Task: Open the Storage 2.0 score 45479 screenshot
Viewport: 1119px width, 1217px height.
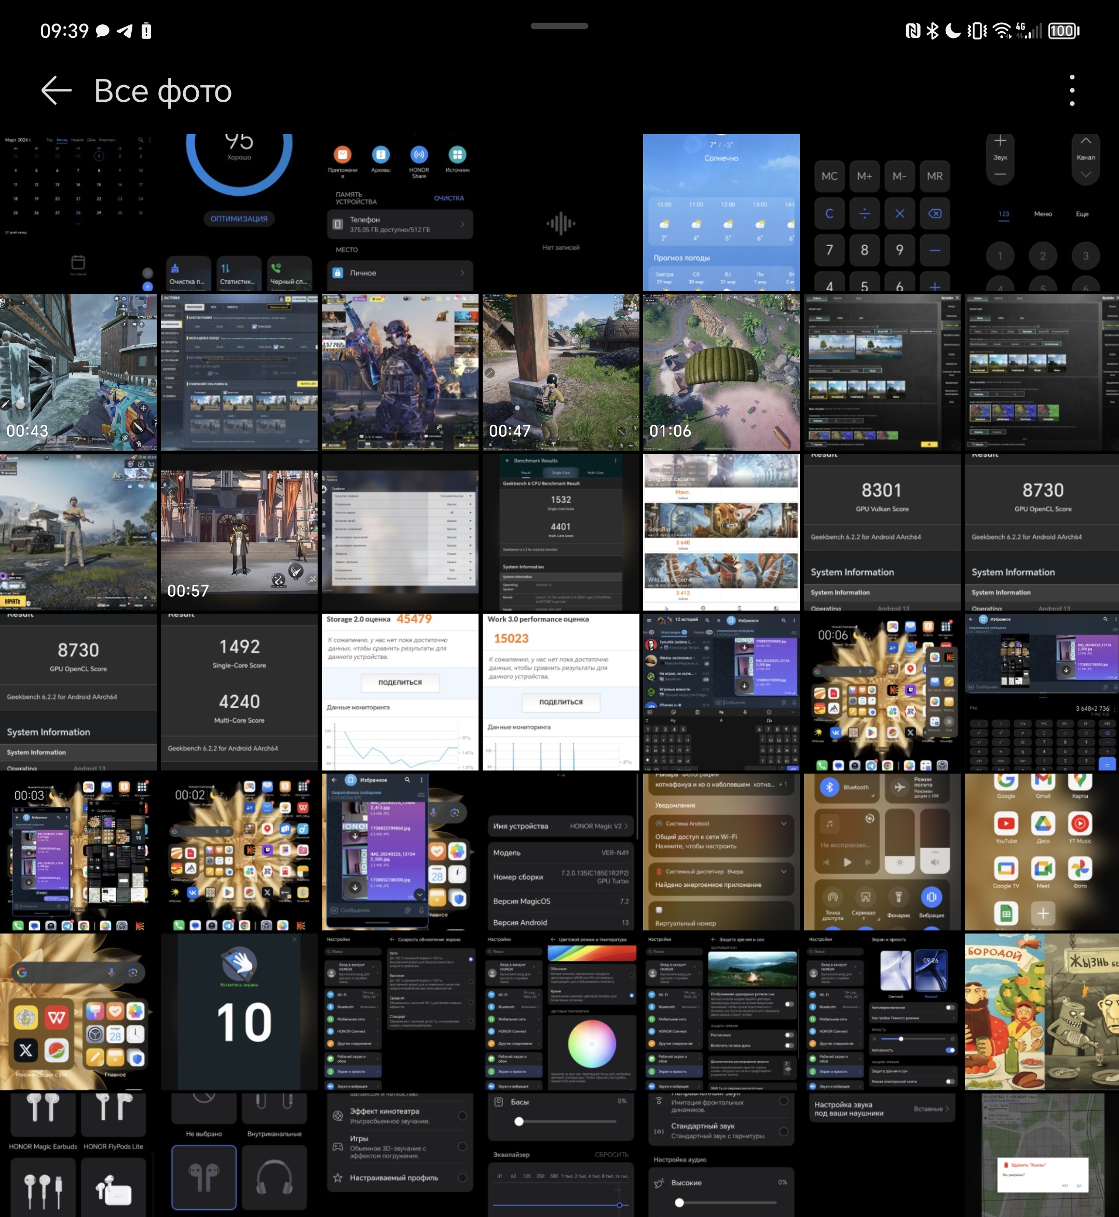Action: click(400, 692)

§

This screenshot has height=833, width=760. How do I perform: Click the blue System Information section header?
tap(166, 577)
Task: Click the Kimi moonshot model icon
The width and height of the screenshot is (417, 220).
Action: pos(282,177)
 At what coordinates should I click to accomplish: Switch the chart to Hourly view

§

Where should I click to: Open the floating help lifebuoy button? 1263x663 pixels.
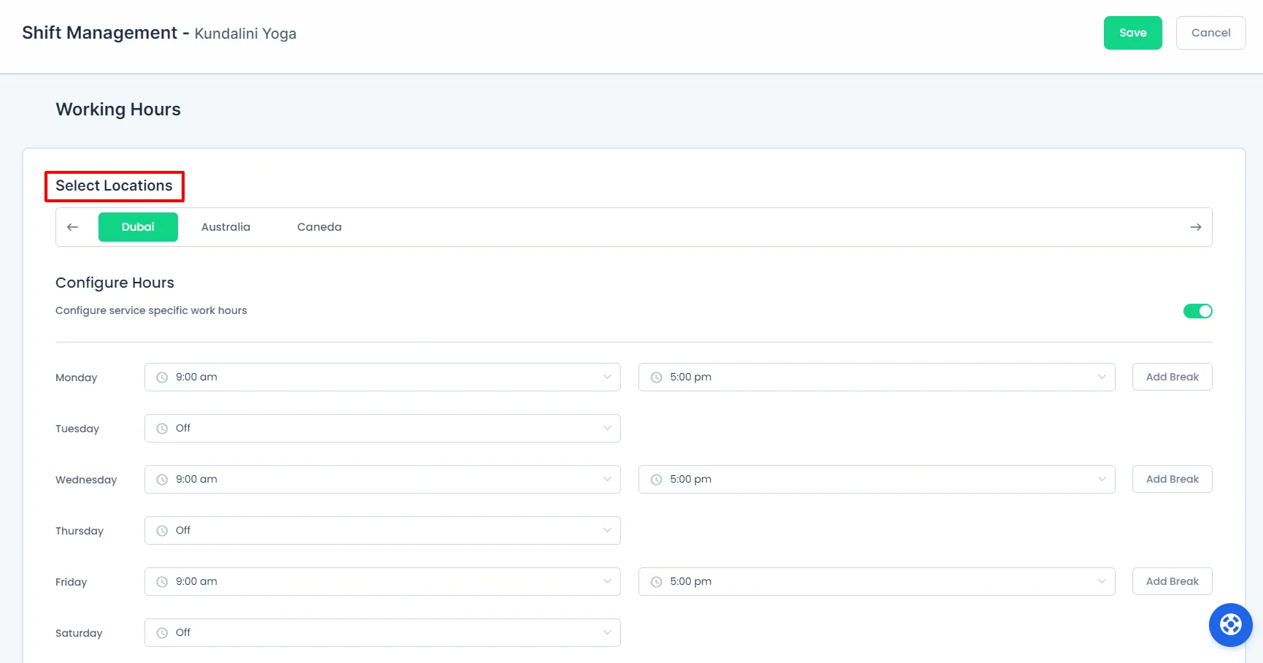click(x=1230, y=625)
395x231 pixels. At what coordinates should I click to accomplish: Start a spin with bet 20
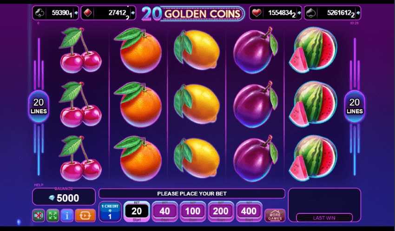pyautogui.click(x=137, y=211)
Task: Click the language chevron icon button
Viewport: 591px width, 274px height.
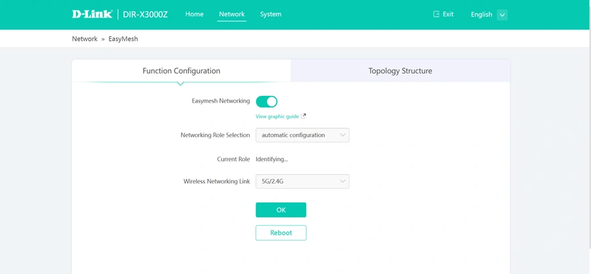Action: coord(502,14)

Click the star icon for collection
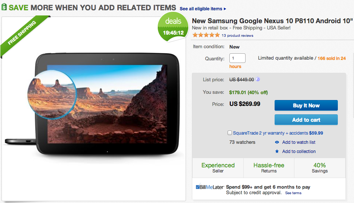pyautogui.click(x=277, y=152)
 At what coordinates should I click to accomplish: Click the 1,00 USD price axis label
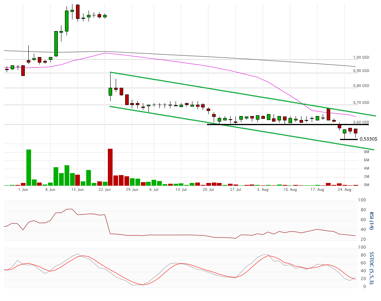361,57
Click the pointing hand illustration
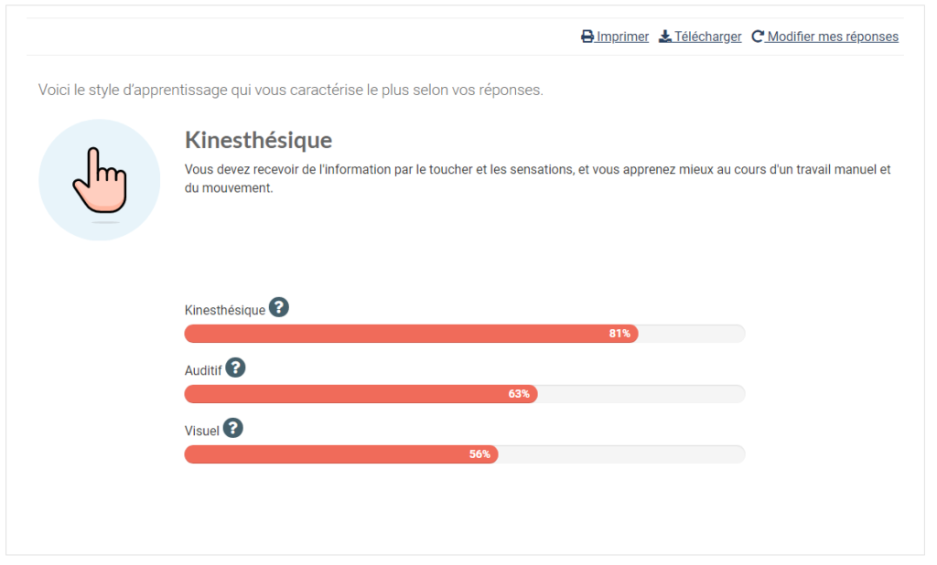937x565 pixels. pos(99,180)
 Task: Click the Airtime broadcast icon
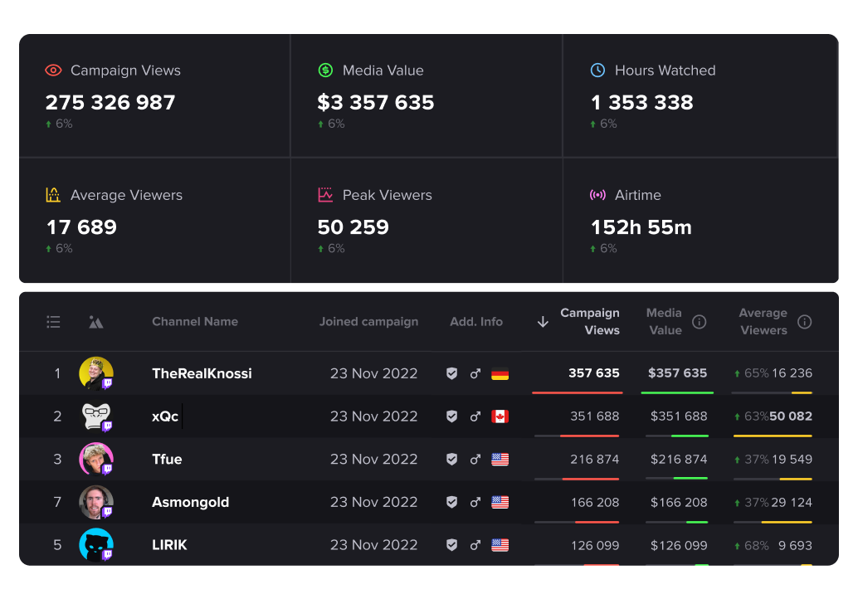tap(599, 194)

§

▶ **To do**
Copy, exactly and only, the lines above that begin with the one containing "This screenshot has" and finish with the one containing "At what coordinates should I click to accomplish: Switch".

▶ **Result of this task**
This screenshot has height=833, width=760. How do I perform: Click the blue System Information section header?
tap(166, 577)
Task: Click the Kimi moonshot model icon
The width and height of the screenshot is (417, 220).
Action: pos(282,177)
 At what coordinates should I click to accomplish: Switch the chart to Hourly view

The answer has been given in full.